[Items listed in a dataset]
+===+
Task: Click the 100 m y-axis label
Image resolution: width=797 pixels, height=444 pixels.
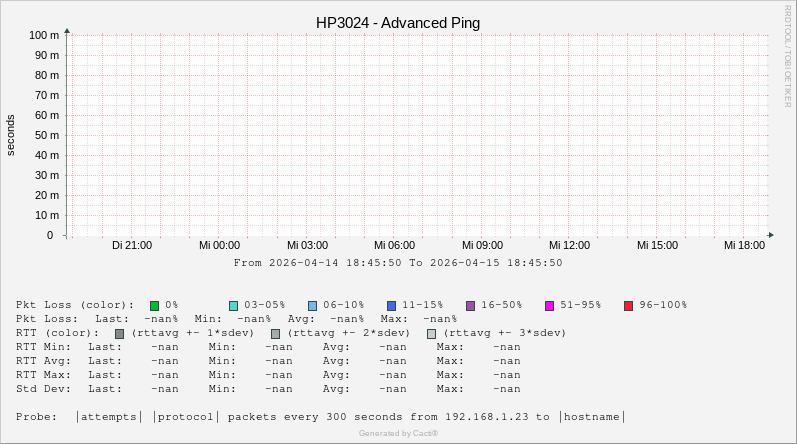Action: tap(43, 35)
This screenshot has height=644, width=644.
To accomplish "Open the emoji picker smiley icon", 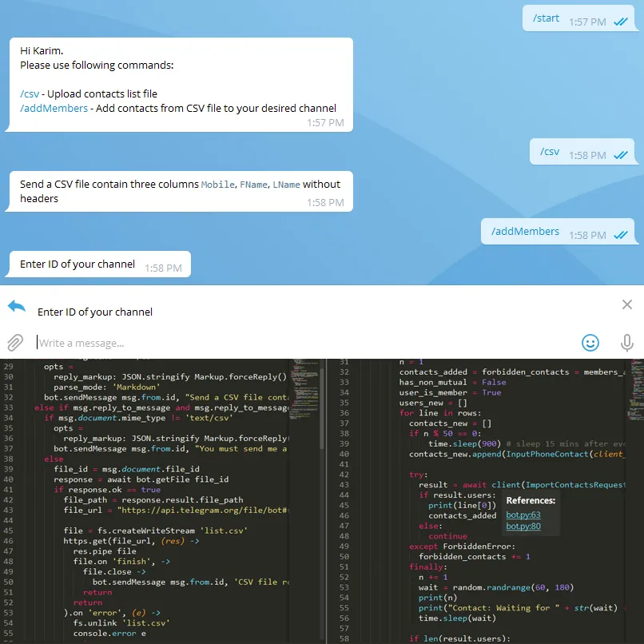I will point(590,343).
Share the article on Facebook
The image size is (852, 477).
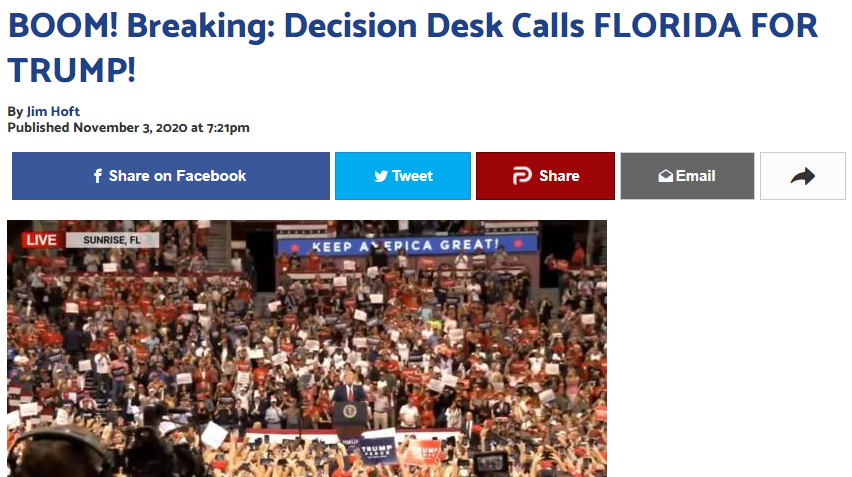(171, 176)
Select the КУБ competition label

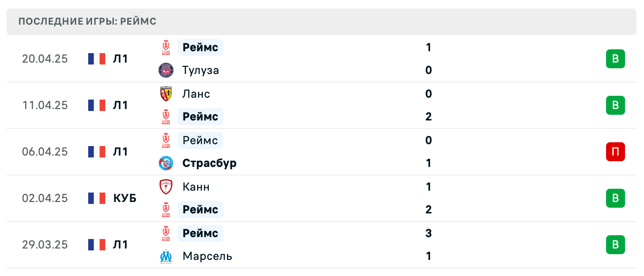(x=125, y=198)
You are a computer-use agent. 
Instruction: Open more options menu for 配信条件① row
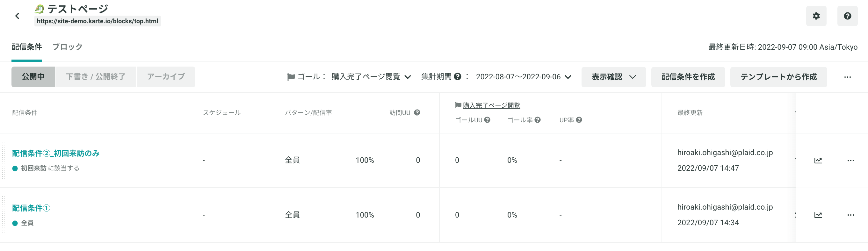(850, 215)
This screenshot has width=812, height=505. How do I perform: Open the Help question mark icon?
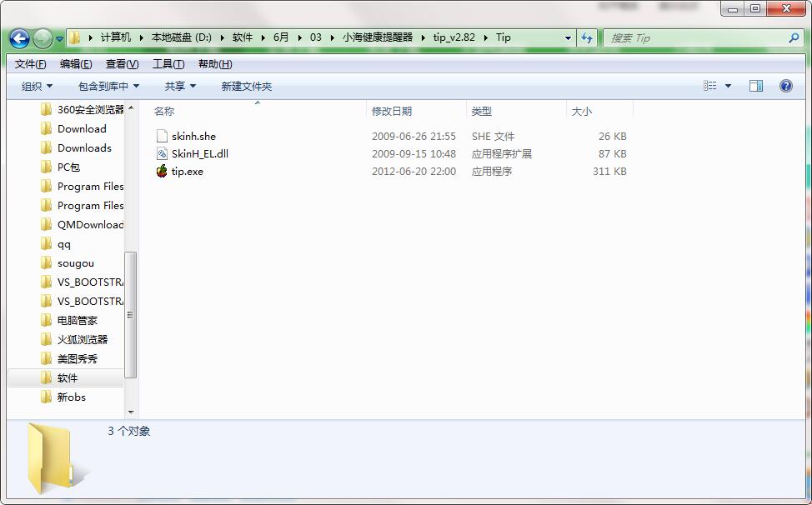tap(785, 86)
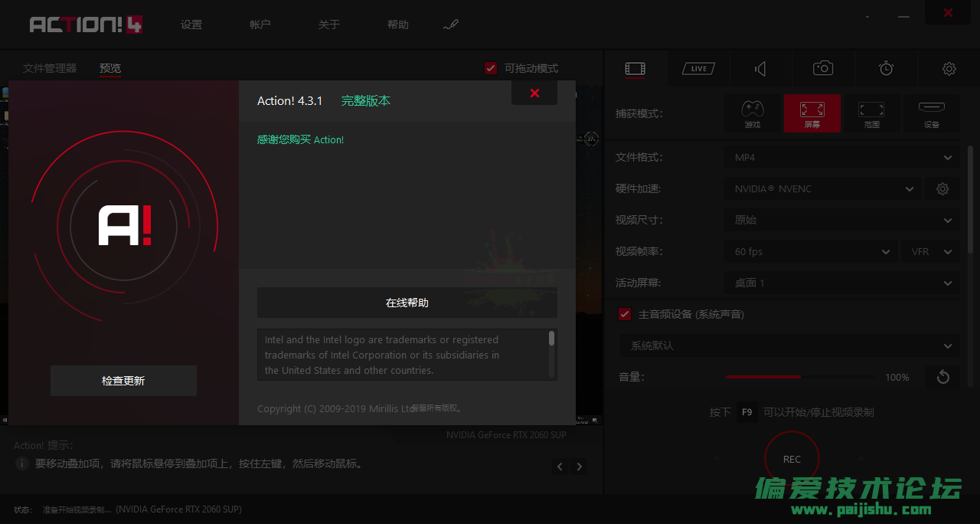Open the 60 fps frame rate dropdown
Screen dimensions: 980x524
point(811,251)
+===+
### Problem statement
Needed here is only the span from the line with "This screenshot has width=812, height=505." through the last line of the entries, copied exactly with both ends and without pictures.

### Written reply
This screenshot has width=812, height=505. How do I perform: Open the Help question mark icon?
tap(785, 86)
Open the 60 fps frame rate dropdown
Screen dimensions: 980x524
point(811,251)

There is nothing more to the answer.